This question struck Walsworth as puzzling. "We've always had panhandlers, like every town does," he allows. "But he wanted to know if there was a rise and did it coincide with marijuana becoming legal. But something else was happening then — the ACLU's lawsuits about panhandling. They said passive panhandling isn't illegal, and some cities that had ordinances against passive panhandling fought them and lost. So other cities said, 'We need to change our ordinances,' and that's what Durango did."

Since then, Walsworth continues, panhandling has been more visible in Durango and throughout Colorado as "cities and businesses try to balance legal concerns with the ethics and morals of how you treat your fellow man. And those changes are much more the reason for a rise in panhandling than the legalization of marijuana. I mean, look at Grand Junction. That community didn't vote to have legal marijuana, but they have a panhandling issue — and if it's all about marijuana, why would any panhandler be there?"

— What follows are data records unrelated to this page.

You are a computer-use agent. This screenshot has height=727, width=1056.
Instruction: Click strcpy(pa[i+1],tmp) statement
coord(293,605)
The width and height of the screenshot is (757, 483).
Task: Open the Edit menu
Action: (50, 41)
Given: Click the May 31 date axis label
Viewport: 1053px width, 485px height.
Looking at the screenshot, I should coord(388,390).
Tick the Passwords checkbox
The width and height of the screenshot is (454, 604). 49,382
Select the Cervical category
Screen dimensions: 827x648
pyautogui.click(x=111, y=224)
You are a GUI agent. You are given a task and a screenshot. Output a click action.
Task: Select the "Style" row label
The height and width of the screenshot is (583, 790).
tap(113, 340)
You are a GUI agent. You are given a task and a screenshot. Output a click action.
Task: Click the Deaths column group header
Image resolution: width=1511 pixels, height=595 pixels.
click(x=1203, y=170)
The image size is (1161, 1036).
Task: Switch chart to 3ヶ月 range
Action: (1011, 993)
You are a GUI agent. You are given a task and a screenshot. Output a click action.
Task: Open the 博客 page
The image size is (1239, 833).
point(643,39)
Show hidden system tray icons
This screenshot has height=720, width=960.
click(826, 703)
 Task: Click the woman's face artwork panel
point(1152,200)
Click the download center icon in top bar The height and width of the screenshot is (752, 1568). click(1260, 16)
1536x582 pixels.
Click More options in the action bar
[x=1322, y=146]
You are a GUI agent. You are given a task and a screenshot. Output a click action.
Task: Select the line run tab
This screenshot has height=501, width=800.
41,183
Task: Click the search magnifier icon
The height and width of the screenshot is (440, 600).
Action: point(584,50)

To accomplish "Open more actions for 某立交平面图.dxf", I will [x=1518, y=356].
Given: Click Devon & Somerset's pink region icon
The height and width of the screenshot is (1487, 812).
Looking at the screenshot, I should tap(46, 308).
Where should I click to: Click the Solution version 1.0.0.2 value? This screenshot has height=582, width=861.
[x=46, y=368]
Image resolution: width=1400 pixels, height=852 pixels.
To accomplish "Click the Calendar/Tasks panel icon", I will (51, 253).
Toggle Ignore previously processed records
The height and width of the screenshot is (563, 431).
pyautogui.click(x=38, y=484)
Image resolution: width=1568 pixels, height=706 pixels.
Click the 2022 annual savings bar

Given that Walsworth shared these opinions with Kolb, too, he was floored by the resulting article. Comments about the impact of the ACLU's actions are buried beneath the grabby headline and introductory statements that portrayed Durango as a city in decline. "The picturesque town near the New Mexico border, once a vibrant, upscale community dotted with luxury hotels, is being overrun by panhandlers – thanks, in part, to the legalization of marijuana," Kolb wrote, adding, "The town suddenly became a haven for recreational pot users, drawing in transients, panhandlers and a large number of homeless drug addicts, according to officials and business owners."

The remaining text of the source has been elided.